REQUIRED ACTION
Each line must appear in the answer exactly as it does in the data.
[DATASET CONTENT — start]
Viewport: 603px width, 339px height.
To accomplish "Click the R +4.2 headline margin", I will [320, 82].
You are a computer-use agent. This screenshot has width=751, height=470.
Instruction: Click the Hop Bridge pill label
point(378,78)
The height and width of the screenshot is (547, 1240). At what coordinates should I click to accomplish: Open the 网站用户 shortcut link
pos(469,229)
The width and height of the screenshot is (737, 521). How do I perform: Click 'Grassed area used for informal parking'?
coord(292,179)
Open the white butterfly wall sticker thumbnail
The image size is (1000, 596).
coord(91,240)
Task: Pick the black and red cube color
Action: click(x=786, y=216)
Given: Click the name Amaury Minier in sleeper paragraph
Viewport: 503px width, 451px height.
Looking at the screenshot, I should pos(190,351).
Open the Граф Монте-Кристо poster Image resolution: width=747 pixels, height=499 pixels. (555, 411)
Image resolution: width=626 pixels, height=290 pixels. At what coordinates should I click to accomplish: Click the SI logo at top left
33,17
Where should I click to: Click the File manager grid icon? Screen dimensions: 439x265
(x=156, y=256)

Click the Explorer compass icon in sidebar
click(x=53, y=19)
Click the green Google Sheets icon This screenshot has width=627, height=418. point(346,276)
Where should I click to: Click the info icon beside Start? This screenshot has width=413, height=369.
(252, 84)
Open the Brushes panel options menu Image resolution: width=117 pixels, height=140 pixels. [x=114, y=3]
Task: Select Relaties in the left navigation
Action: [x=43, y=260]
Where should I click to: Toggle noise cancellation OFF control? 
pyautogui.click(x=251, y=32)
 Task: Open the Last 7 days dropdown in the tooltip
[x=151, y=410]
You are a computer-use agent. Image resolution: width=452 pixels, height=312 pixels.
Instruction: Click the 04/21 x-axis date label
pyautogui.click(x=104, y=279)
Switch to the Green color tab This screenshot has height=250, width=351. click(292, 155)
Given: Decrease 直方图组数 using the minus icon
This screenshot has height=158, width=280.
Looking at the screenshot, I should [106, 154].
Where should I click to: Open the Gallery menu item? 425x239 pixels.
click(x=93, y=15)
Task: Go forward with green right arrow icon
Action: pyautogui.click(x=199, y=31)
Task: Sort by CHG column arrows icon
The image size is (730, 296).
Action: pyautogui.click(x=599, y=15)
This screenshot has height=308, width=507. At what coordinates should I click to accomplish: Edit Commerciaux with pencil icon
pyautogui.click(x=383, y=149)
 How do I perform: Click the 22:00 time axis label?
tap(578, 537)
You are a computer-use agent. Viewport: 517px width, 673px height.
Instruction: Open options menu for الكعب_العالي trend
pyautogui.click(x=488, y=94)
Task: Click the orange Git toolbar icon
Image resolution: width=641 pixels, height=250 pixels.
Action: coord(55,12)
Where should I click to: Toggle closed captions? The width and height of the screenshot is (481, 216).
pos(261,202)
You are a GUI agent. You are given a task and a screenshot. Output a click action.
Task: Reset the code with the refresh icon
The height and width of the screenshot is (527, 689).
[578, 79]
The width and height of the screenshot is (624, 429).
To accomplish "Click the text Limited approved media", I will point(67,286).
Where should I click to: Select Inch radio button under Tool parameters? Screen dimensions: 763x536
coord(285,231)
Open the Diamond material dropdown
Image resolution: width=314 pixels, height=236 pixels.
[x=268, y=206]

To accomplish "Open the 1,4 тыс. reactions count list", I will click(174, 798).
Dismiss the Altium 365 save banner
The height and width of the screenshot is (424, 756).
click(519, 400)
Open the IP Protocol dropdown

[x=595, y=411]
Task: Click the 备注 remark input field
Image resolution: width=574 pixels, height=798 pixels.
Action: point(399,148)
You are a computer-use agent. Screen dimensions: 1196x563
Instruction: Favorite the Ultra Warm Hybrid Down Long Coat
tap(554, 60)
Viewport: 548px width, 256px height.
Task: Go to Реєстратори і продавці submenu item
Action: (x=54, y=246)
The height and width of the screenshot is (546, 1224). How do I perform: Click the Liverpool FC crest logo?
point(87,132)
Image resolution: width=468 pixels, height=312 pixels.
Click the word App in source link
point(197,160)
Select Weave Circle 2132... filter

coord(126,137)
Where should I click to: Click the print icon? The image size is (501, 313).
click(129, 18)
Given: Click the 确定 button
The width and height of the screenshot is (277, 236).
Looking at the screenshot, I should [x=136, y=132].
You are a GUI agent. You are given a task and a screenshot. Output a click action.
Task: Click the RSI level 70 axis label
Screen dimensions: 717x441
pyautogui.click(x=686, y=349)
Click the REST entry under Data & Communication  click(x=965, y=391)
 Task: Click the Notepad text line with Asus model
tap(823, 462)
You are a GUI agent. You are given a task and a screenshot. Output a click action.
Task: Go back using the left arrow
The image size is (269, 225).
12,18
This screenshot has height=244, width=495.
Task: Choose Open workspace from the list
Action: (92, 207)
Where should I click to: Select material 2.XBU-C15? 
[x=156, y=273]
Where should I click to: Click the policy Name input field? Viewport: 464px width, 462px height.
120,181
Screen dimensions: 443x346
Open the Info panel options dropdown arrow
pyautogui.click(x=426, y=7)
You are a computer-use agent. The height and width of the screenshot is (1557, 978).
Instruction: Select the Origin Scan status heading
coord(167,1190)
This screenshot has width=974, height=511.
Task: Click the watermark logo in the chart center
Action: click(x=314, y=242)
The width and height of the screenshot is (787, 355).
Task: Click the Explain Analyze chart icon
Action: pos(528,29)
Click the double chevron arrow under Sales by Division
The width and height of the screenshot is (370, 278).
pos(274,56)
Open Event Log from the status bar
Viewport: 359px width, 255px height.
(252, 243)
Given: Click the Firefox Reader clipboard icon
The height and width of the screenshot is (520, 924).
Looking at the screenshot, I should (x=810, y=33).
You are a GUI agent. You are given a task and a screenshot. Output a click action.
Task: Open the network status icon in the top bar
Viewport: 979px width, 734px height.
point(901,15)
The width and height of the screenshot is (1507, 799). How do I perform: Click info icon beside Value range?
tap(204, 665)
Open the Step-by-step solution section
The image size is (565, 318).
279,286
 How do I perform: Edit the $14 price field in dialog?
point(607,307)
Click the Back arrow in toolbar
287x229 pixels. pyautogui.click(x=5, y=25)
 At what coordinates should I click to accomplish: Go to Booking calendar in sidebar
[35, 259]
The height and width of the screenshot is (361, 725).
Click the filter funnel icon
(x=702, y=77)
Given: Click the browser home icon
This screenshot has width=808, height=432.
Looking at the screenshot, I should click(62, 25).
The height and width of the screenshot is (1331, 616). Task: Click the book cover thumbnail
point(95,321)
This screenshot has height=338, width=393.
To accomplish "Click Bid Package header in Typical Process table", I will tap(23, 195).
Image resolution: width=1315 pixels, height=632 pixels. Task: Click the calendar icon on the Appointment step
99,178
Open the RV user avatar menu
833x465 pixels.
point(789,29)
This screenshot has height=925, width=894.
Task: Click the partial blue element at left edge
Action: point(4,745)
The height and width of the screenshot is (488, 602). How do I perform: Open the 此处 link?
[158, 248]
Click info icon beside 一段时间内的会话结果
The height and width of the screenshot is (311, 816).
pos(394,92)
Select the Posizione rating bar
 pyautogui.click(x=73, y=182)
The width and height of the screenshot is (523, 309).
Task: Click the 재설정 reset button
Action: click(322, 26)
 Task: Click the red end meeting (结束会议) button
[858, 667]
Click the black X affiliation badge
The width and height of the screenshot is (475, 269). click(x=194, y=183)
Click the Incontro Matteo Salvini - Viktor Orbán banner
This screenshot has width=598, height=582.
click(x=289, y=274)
[DATASET CONTENT — finish]
WORKED SOLUTION
Viewport: 603px width, 339px height.
To accomplish "Click the R +4.2 headline margin", I will [320, 82].
You are a computer-use agent. This screenshot has width=751, height=470.
Instruction: Click the Hop Bridge pill label
point(378,78)
The height and width of the screenshot is (547, 1240). At what coordinates should I click to accomplish: Open the 网站用户 shortcut link
pos(469,229)
The width and height of the screenshot is (737, 521). How do I perform: Click 'Grassed area used for informal parking'?
coord(292,179)
Open the white butterfly wall sticker thumbnail
The image size is (1000, 596).
coord(91,240)
Task: Pick the black and red cube color
Action: click(x=786, y=216)
Given: Click the name Amaury Minier in sleeper paragraph
Viewport: 503px width, 451px height.
Looking at the screenshot, I should pos(190,351).
Open the Граф Монте-Кристо poster Image resolution: width=747 pixels, height=499 pixels. (555, 411)
Image resolution: width=626 pixels, height=290 pixels. At what coordinates should I click to accomplish: Click the SI logo at top left
33,17
Where should I click to: Click the File manager grid icon? Screen dimensions: 439x265
(x=156, y=256)

Click the Explorer compass icon in sidebar
click(x=53, y=19)
Click the green Google Sheets icon This screenshot has width=627, height=418. point(346,276)
Where should I click to: Click the info icon beside Start? This screenshot has width=413, height=369.
(252, 84)
Open the Brushes panel options menu Image resolution: width=117 pixels, height=140 pixels. [x=114, y=3]
Task: Select Relaties in the left navigation
Action: [x=43, y=260]
Where should I click to: Toggle noise cancellation OFF control? 
pyautogui.click(x=251, y=32)
 Task: Open the Last 7 days dropdown in the tooltip
[x=151, y=410]
You are a computer-use agent. Image resolution: width=452 pixels, height=312 pixels.
Instruction: Click the 04/21 x-axis date label
pyautogui.click(x=104, y=279)
Switch to the Green color tab This screenshot has height=250, width=351. click(292, 155)
Given: Decrease 直方图组数 using the minus icon
This screenshot has height=158, width=280.
Looking at the screenshot, I should [106, 154].
Where should I click to: Open the Gallery menu item? 425x239 pixels.
click(x=93, y=15)
Task: Go forward with green right arrow icon
Action: pyautogui.click(x=199, y=31)
Task: Sort by CHG column arrows icon
The image size is (730, 296).
Action: pyautogui.click(x=599, y=15)
This screenshot has height=308, width=507. At what coordinates should I click to accomplish: Edit Commerciaux with pencil icon
pyautogui.click(x=383, y=149)
 How do I perform: Click the 22:00 time axis label?
tap(578, 537)
You are a computer-use agent. Viewport: 517px width, 673px height.
Instruction: Open options menu for الكعب_العالي trend
pyautogui.click(x=488, y=94)
Task: Click the orange Git toolbar icon
Image resolution: width=641 pixels, height=250 pixels.
Action: coord(55,12)
Where should I click to: Toggle closed captions? The width and height of the screenshot is (481, 216).
pos(261,202)
You are a GUI agent. You are given a task and a screenshot. Output a click action.
Task: Reset the code with the refresh icon
The height and width of the screenshot is (527, 689).
[578, 79]
The width and height of the screenshot is (624, 429).
To accomplish "Click the text Limited approved media", I will point(67,286).
Where should I click to: Select Inch radio button under Tool parameters? Screen dimensions: 763x536
coord(285,231)
Open the Diamond material dropdown
Image resolution: width=314 pixels, height=236 pixels.
[x=268, y=206]

To accomplish "Open the 1,4 тыс. reactions count list", I will click(174, 798).
Dismiss the Altium 365 save banner
The height and width of the screenshot is (424, 756).
click(519, 400)
Open the IP Protocol dropdown

[x=595, y=411]
Task: Click the 备注 remark input field
Image resolution: width=574 pixels, height=798 pixels.
Action: point(399,148)
You are a computer-use agent. Screen dimensions: 1196x563
Instruction: Favorite the Ultra Warm Hybrid Down Long Coat
tap(554, 60)
Viewport: 548px width, 256px height.
Task: Go to Реєстратори і продавці submenu item
Action: (x=54, y=246)
The height and width of the screenshot is (546, 1224). How do I perform: Click the Liverpool FC crest logo?
point(87,132)
Image resolution: width=468 pixels, height=312 pixels.
Click the word App in source link
point(197,160)
Select Weave Circle 2132... filter

coord(126,137)
Where should I click to: Click the print icon? The image size is (501, 313).
click(129, 18)
Given: Click the 确定 button
The width and height of the screenshot is (277, 236).
Looking at the screenshot, I should [x=136, y=132].
You are a GUI agent. You are given a task and a screenshot. Output a click action.
Task: Click the RSI level 70 axis label
Screen dimensions: 717x441
pyautogui.click(x=686, y=349)
Click the REST entry under Data & Communication  click(x=965, y=391)
 Task: Click the Notepad text line with Asus model
tap(823, 462)
You are a GUI agent. You are given a task and a screenshot. Output a click action.
Task: Go back using the left arrow
The image size is (269, 225).
12,18
This screenshot has height=244, width=495.
Task: Choose Open workspace from the list
Action: (92, 207)
Where should I click to: Select material 2.XBU-C15? 
[x=156, y=273]
Where should I click to: Click the policy Name input field? Viewport: 464px width, 462px height.
120,181
Screen dimensions: 443x346
Open the Info panel options dropdown arrow
pyautogui.click(x=426, y=7)
You are a computer-use agent. The height and width of the screenshot is (1557, 978).
Instruction: Select the Origin Scan status heading
coord(167,1190)
This screenshot has width=974, height=511.
Task: Click the watermark logo in the chart center
Action: click(x=314, y=242)
The width and height of the screenshot is (787, 355).
Task: Click the Explain Analyze chart icon
Action: pos(528,29)
Click the double chevron arrow under Sales by Division
The width and height of the screenshot is (370, 278).
pos(274,56)
Open Event Log from the status bar
Viewport: 359px width, 255px height.
(252, 243)
Given: Click the Firefox Reader clipboard icon
The height and width of the screenshot is (520, 924).
Looking at the screenshot, I should (x=810, y=33).
You are a GUI agent. You are given a task and a screenshot. Output a click action.
Task: Open the network status icon in the top bar
Viewport: 979px width, 734px height.
point(901,15)
The width and height of the screenshot is (1507, 799). How do I perform: Click info icon beside Value range?
tap(204, 665)
Open the Step-by-step solution section
The image size is (565, 318).
279,286
 How do I perform: Edit the $14 price field in dialog?
point(607,307)
Click the Back arrow in toolbar
287x229 pixels. pyautogui.click(x=5, y=25)
 At what coordinates should I click to accomplish: Go to Booking calendar in sidebar
[35, 259]
The height and width of the screenshot is (361, 725).
Click the filter funnel icon
(x=702, y=77)
Given: Click the browser home icon
This screenshot has width=808, height=432.
Looking at the screenshot, I should click(62, 25).
The height and width of the screenshot is (1331, 616). Task: Click the book cover thumbnail
point(95,321)
This screenshot has height=338, width=393.
To accomplish "Click Bid Package header in Typical Process table", I will tap(23, 195).
Image resolution: width=1315 pixels, height=632 pixels. Task: Click the calendar icon on the Appointment step
99,178
Open the RV user avatar menu
833x465 pixels.
point(789,29)
This screenshot has height=925, width=894.
Task: Click the partial blue element at left edge
Action: point(4,745)
The height and width of the screenshot is (488, 602). How do I perform: Open the 此处 link?
[158, 248]
Click info icon beside 一段时间内的会话结果
The height and width of the screenshot is (311, 816).
pos(394,92)
Select the Posizione rating bar
 pyautogui.click(x=73, y=182)
The width and height of the screenshot is (523, 309).
Task: Click the 재설정 reset button
Action: click(322, 26)
 Task: Click the red end meeting (结束会议) button
[858, 667]
Click the black X affiliation badge
The width and height of the screenshot is (475, 269). click(x=194, y=183)
Click the Incontro Matteo Salvini - Viktor Orbán banner
This screenshot has width=598, height=582.
click(x=289, y=274)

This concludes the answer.